Undertaking audits is one way to monitor PGD use in practice. Plan for these during the development stages as systems may need to be put in place to ensure audits can be undertaken.

Further information is available at:

Planned review, update and re-authorising of a PGD

The principles for authorisation of a reviewed and updated PGD is the same as for new PGDs. See the other articles in this series for more information and ensure the below are considered.

Review ongoing need for the PGD

Review whether the PGD is still appropriate before spending time undertaking a full clinical review and update. Remember, the preferred way for individuals to receive medicines is for a prescriber to provide care for an individual on a one-to-one basis.

Involve the right stakeholders

Establish who will be involved in this process, including a lead author and clinical signatories.

Define the work plan

Use information you have available to inform the work required. Review PGD audit results and any incidents related to the use of the PGD.

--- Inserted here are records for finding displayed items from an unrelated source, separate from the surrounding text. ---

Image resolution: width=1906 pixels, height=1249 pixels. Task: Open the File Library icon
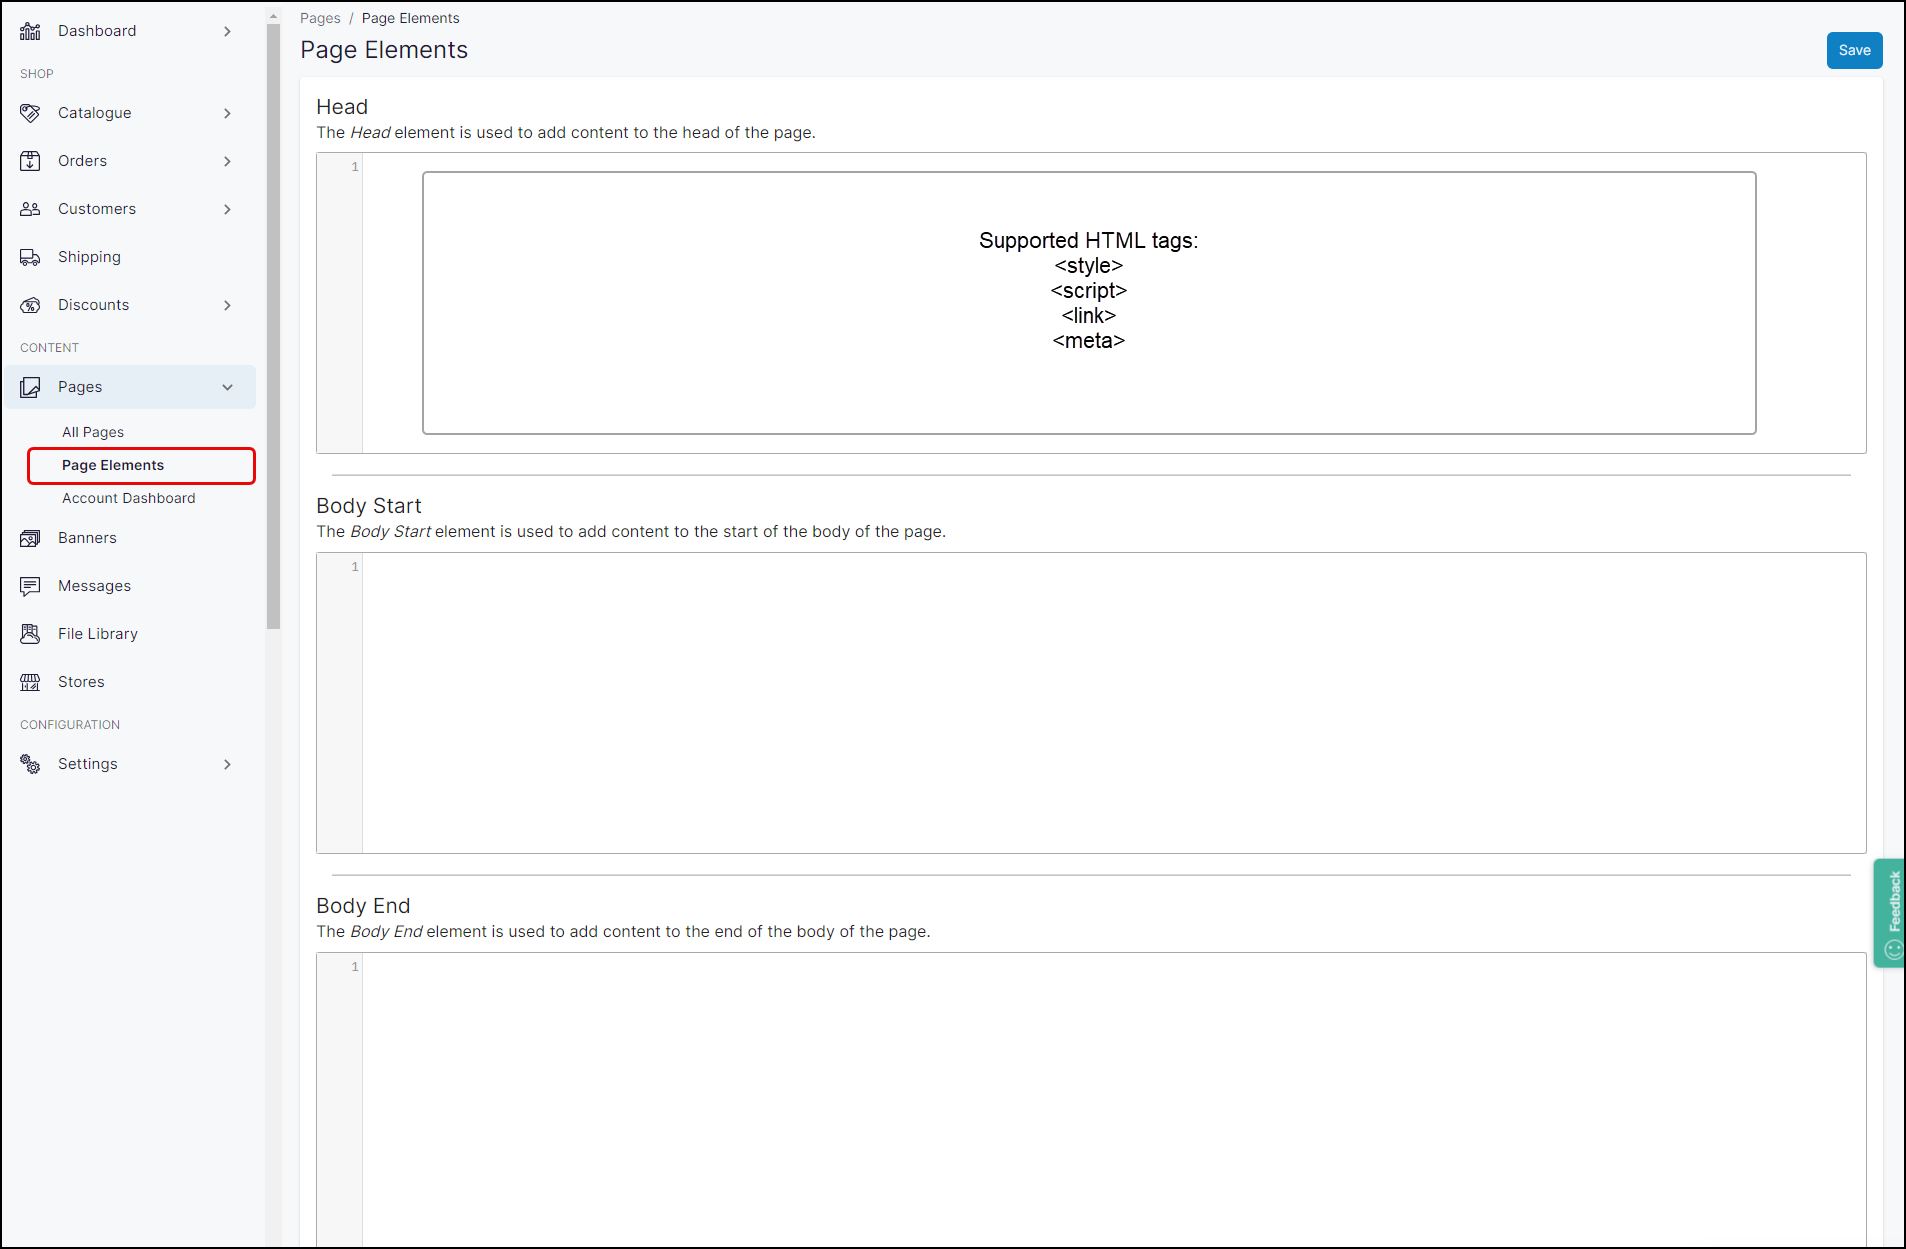[x=30, y=634]
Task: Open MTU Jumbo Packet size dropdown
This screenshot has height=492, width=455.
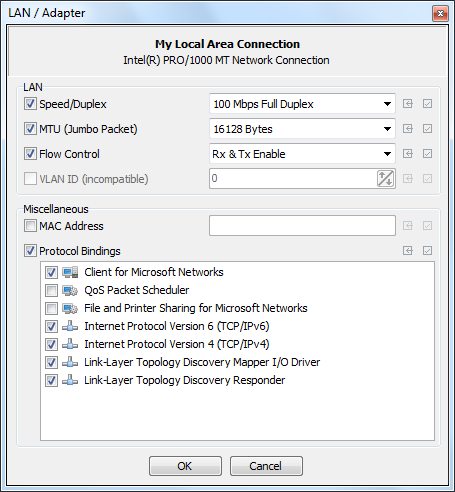Action: [302, 129]
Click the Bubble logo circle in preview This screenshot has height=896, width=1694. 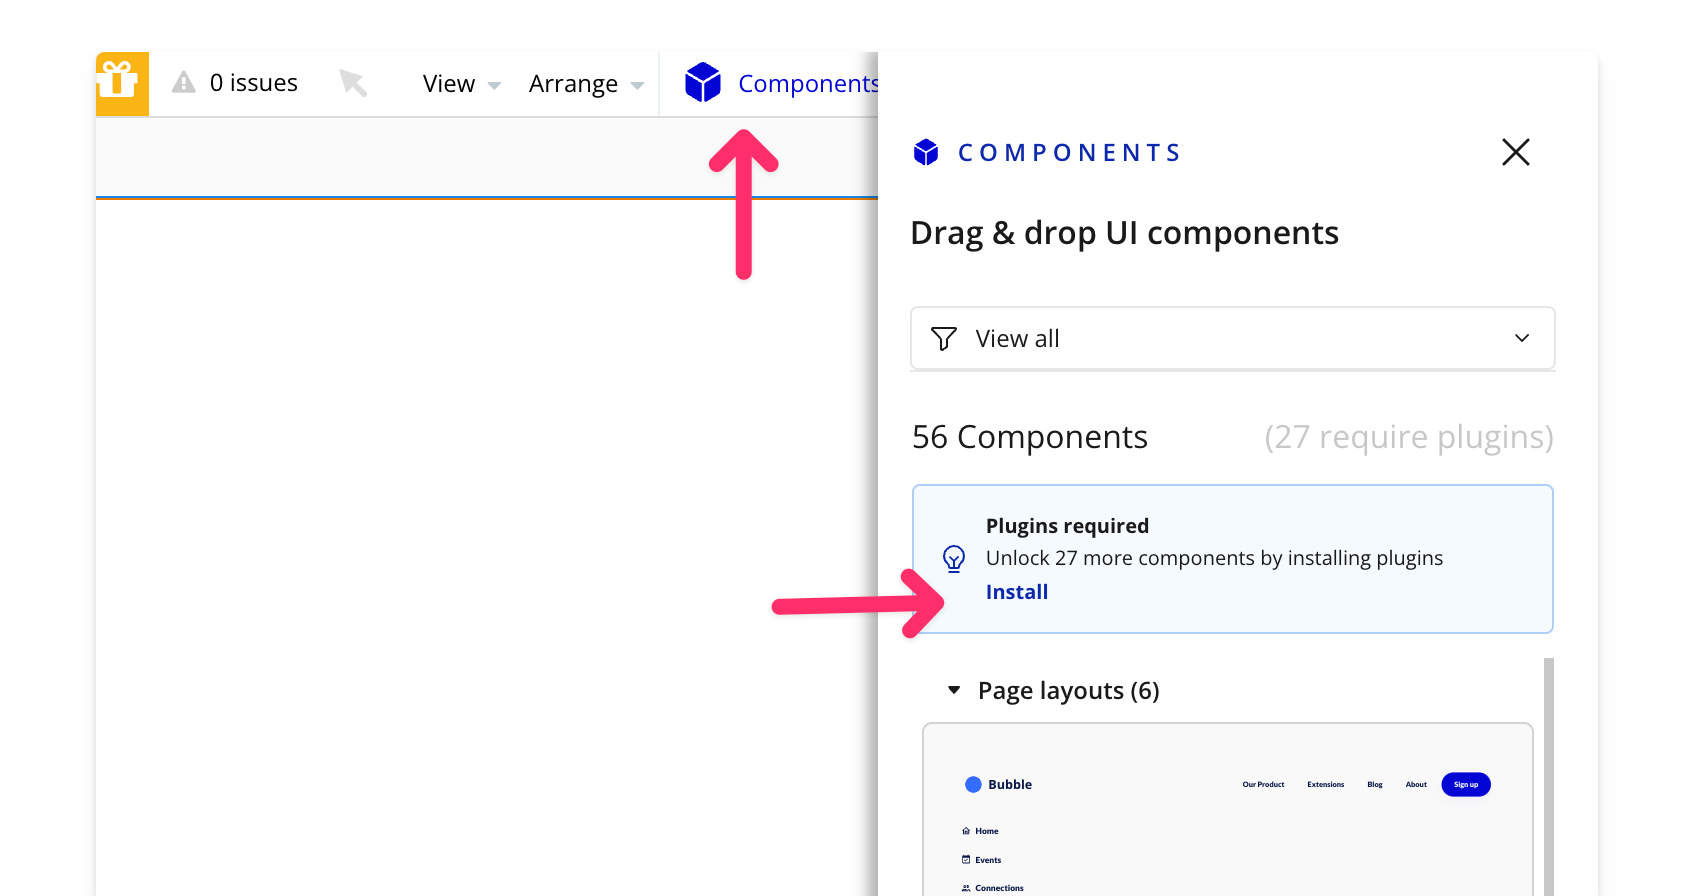tap(973, 785)
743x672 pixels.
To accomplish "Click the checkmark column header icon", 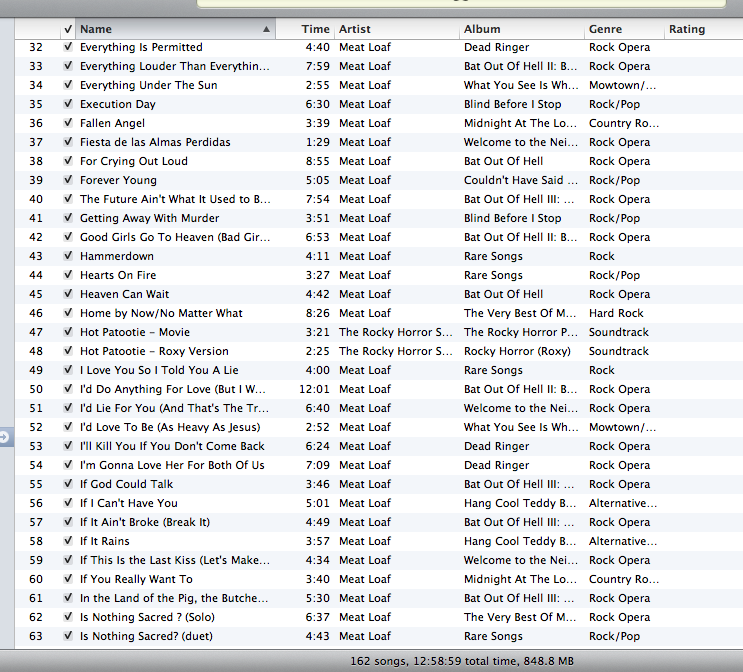I will coord(67,29).
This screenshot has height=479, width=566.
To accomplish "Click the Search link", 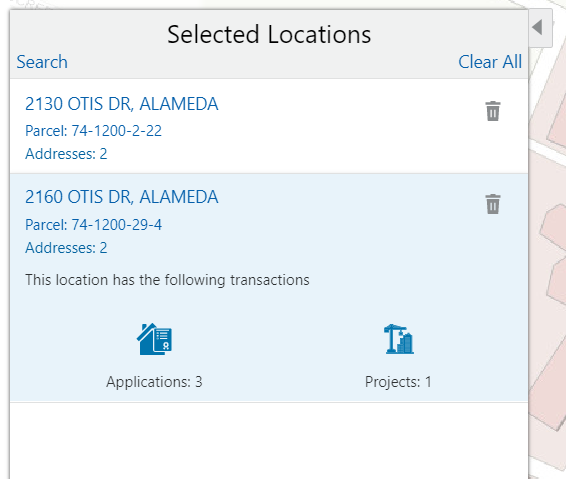I will [42, 62].
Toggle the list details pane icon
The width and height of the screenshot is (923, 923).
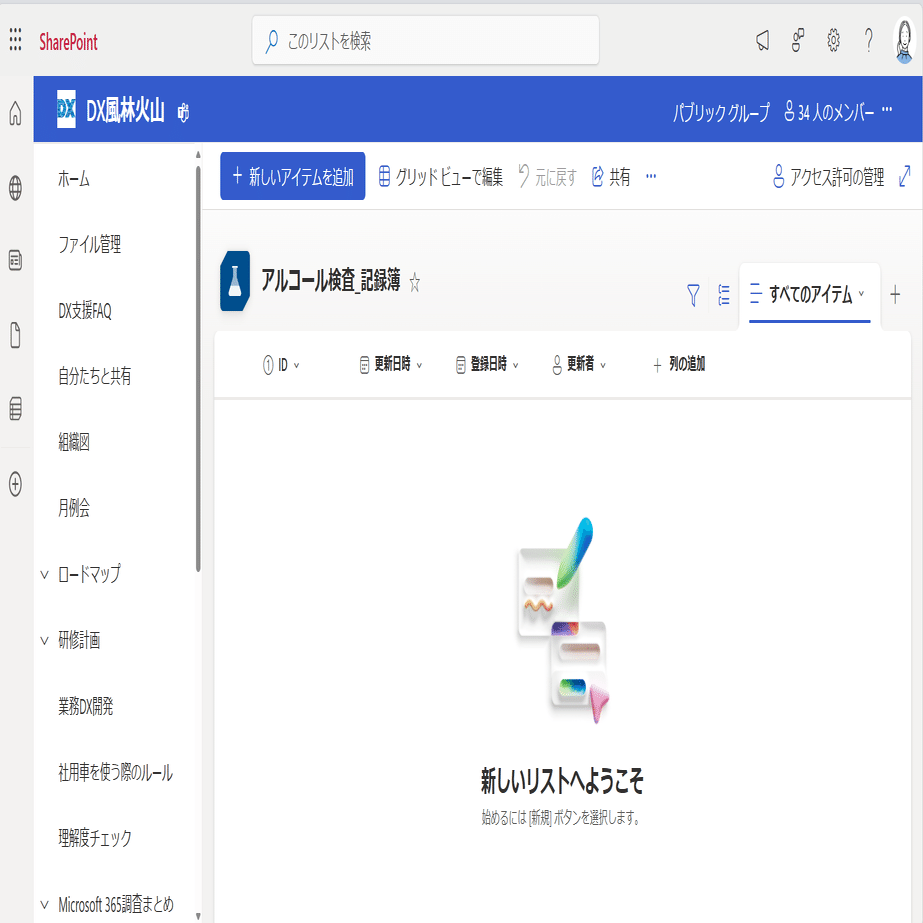(x=724, y=295)
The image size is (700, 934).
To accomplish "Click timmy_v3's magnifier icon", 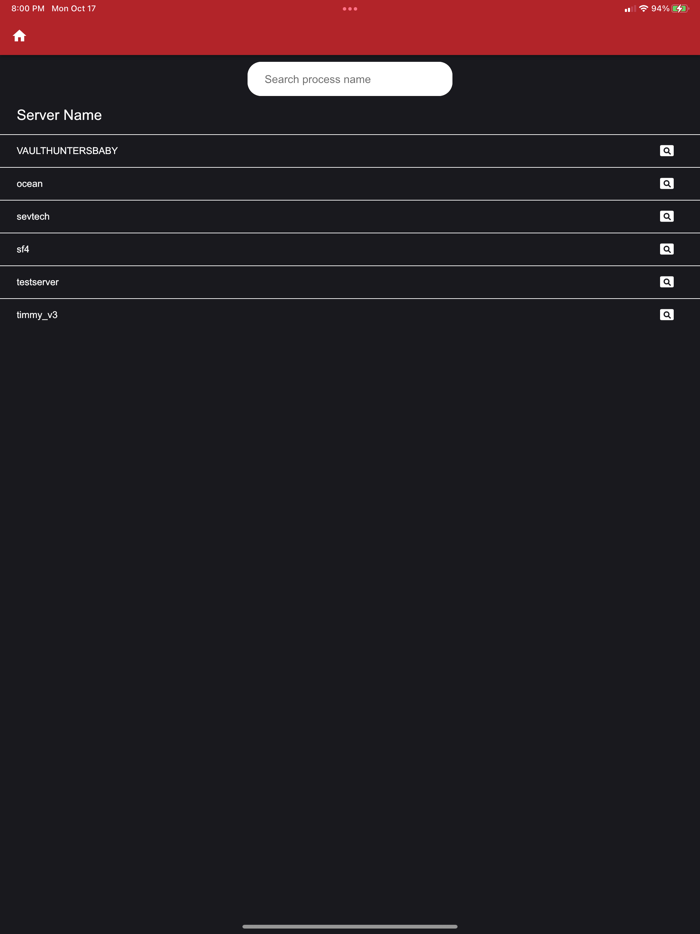I will [x=666, y=314].
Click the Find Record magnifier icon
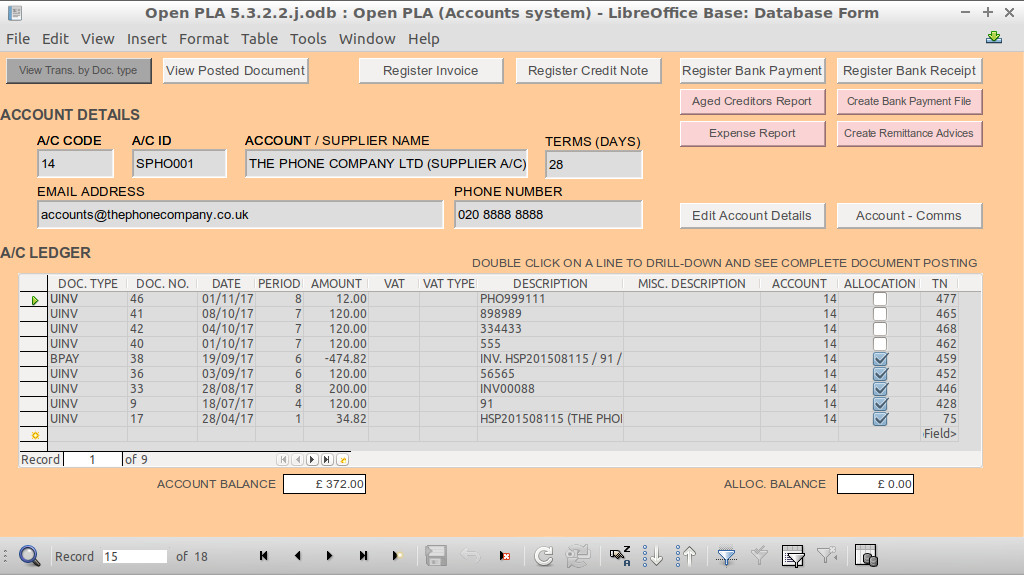The image size is (1024, 576). [x=29, y=556]
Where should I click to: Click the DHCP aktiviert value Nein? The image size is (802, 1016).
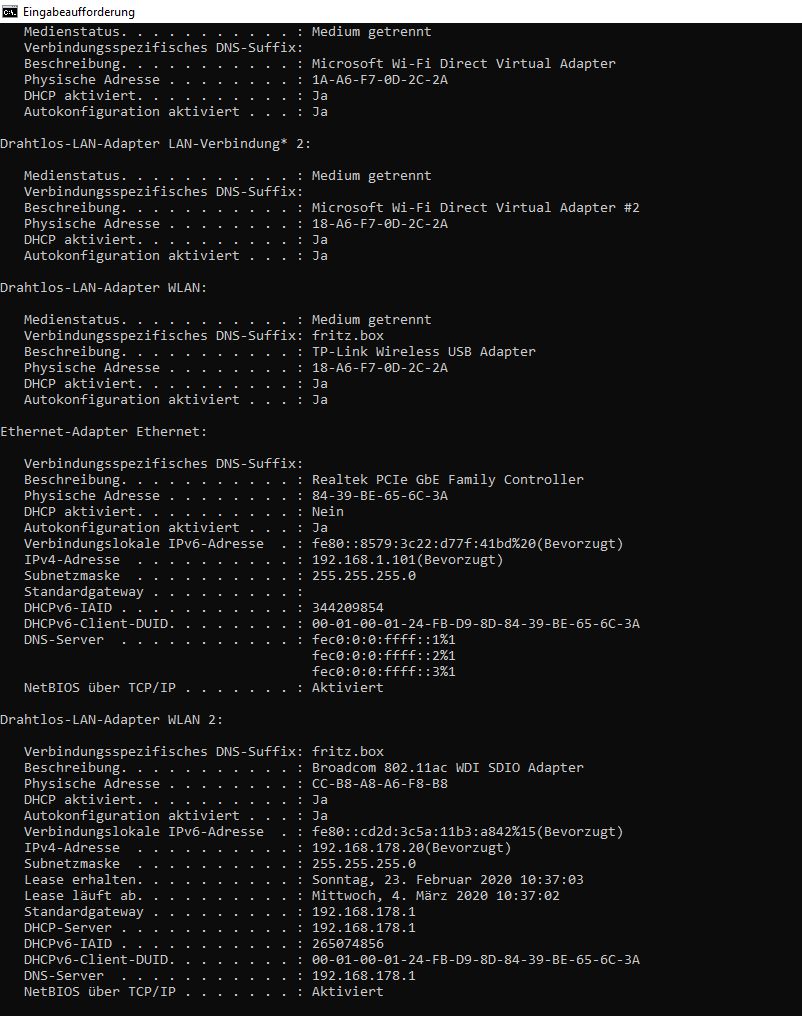click(x=328, y=512)
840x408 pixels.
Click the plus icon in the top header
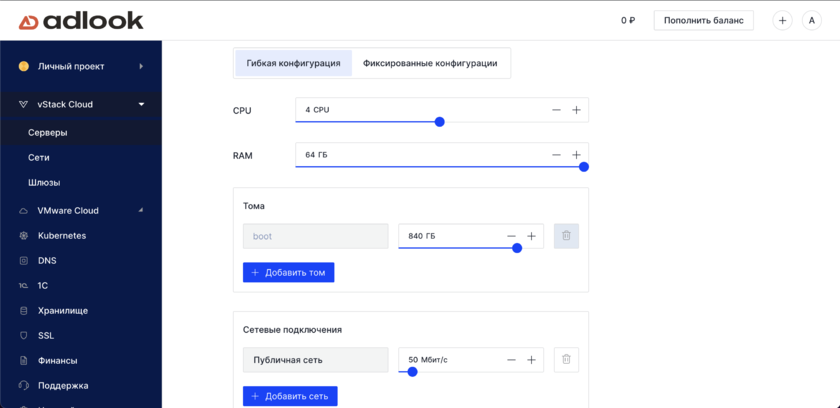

Some organisations have many PGDs within different services so there is a need for commissioners, providers and individual services to consider this and collaborate when necessary, to ensure the work programme is realistic for all stakeholders.

Re-authorisation

Even if a PGD requires only a minor amendment following review, it still must be updated and re-authorised and practitioners re-authorised to work under the updated version of the PGD.

Ensure the process specifies a requirement for an updated PGD to be submitted for re-authorisation well in advance (3-6 months if possible) of the expiry date on the current PGD.

In exceptional circumstances, there may be a need to extend the expiry date of a PGD.

Unscheduled review of a PGD

Anyone who is involved with clinical practice under the PGD, or who is a clinical signatory, should be alert for the need for an unscheduled review of the PGD.

This may be due to a change in the licence of the product, new national guidelines or other important new evidence which requires changes in clinical practice under the PGD. Consider implementing a local rolling review process for all PGD-supporting summary of product characteristics and guidance, to ensure all changes and updates are considered for inclusion in a timely manner.

Governance arrangements

The ongoing governance of PGDs should allow for the timely identification and response to:

  • changes in governance structure
  • clinical signatories leaving the organisation, ensuring replacements are invited to join working groups
  • changes in the PGD development or authorisation process (consider consulting the local clinical governance or safety/medicines management lead)
  • planned or ongoing parallel pieces of work, such as service redesign
  • medicine supply issues or withdrawal of medicines or products (Medicines Shortages and Patient Group Directions has further information)
  • organisations merging, ceasing to exist or transferring services (Managing PGDs following organisational change contains further information)

Communication

Identify who will be responsible for communicating that a PGD has been reviewed and:

  • a new version is available, which requires practitioners to be authorised before they can practice under it, or
  • the PGD is to be withdrawn from practice – communicate any new arrangements for supply or administration of the medicines concerned

Plan how these elements of communication will happen and when.